• **DATASET RECORDS**
+++++
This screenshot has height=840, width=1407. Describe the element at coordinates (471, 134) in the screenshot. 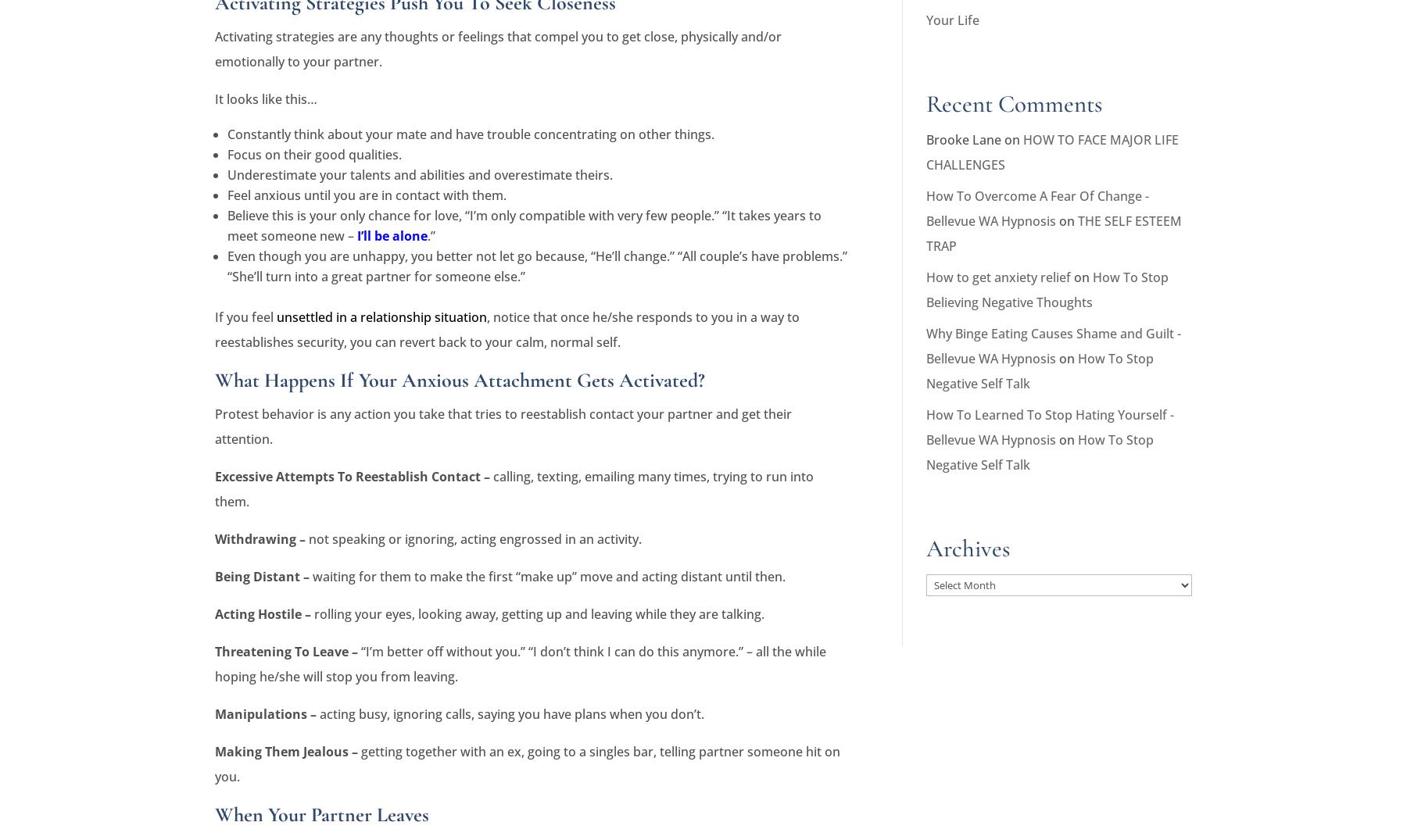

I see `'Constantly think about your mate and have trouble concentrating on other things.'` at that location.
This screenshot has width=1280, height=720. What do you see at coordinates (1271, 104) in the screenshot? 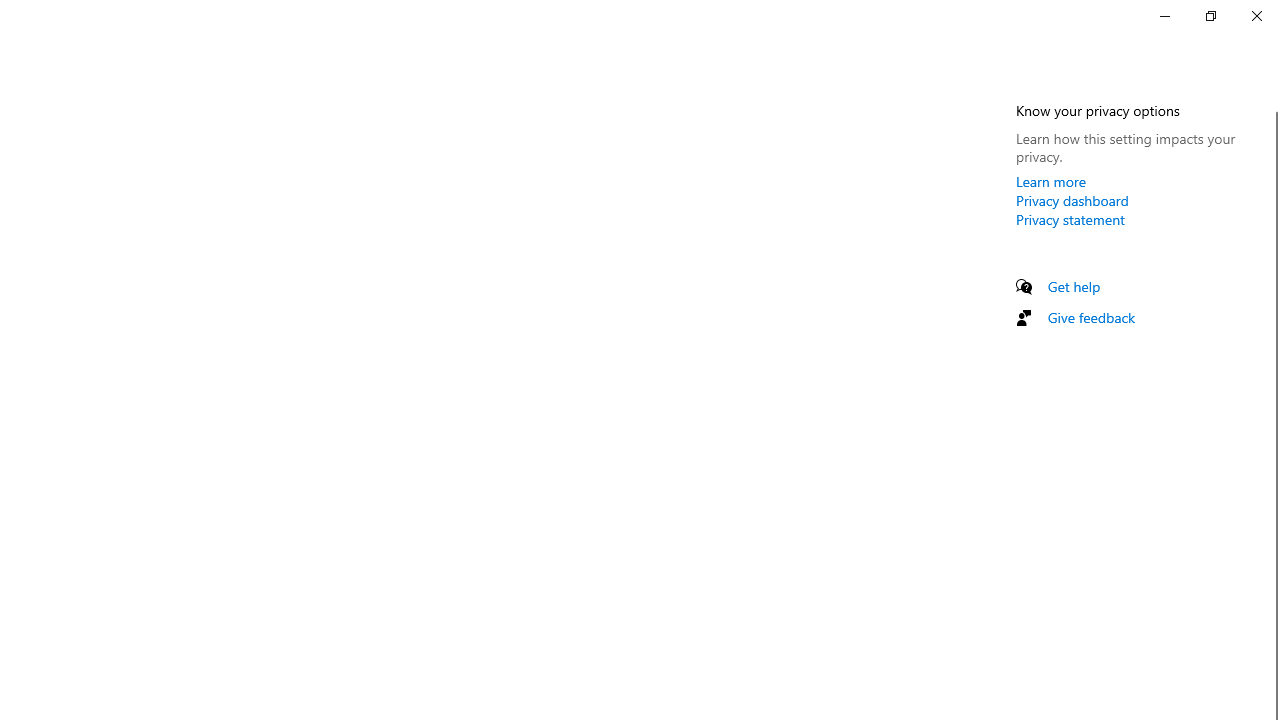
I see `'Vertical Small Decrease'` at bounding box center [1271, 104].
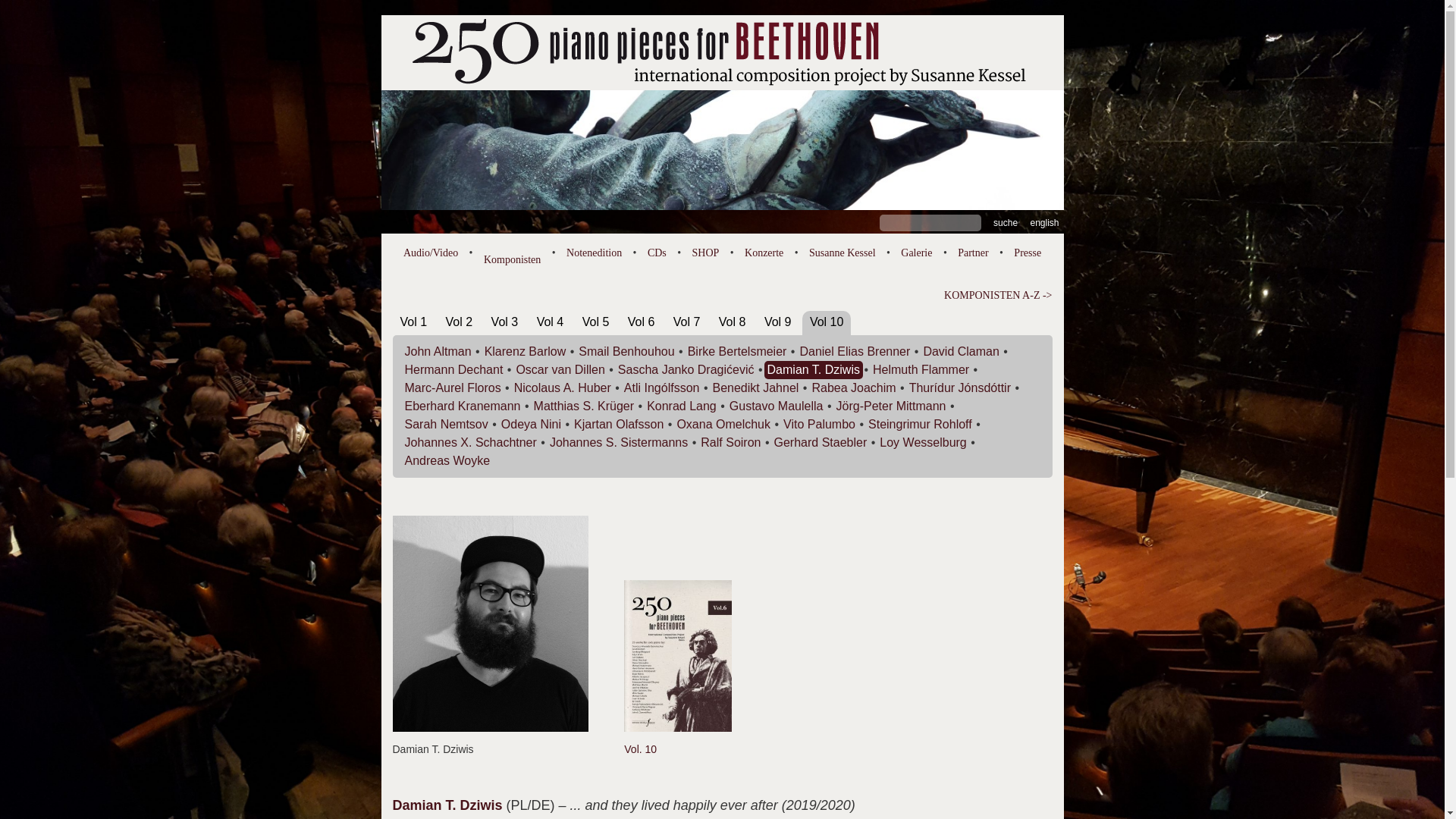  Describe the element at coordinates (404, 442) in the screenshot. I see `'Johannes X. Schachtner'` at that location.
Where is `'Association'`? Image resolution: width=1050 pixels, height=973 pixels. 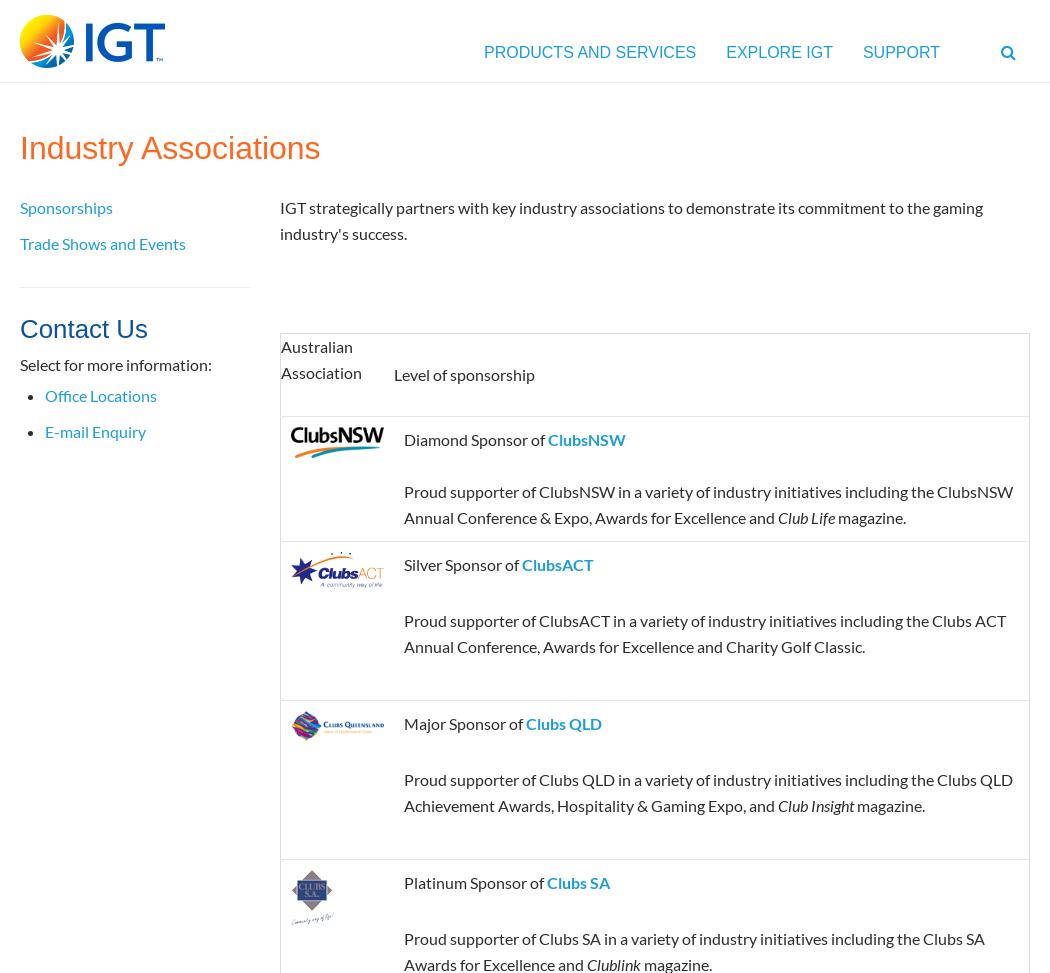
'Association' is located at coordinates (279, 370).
+++++
• **EXERCISE TASK**
Extract the lines of the listing exactly as they appear, beginning at the line that contains "pixels, height=973 pixels." and continuing through the end of the listing, with the pictures left out of your answer.

• **ANSWER**
Where is `'Association'`? Image resolution: width=1050 pixels, height=973 pixels. 
'Association' is located at coordinates (279, 370).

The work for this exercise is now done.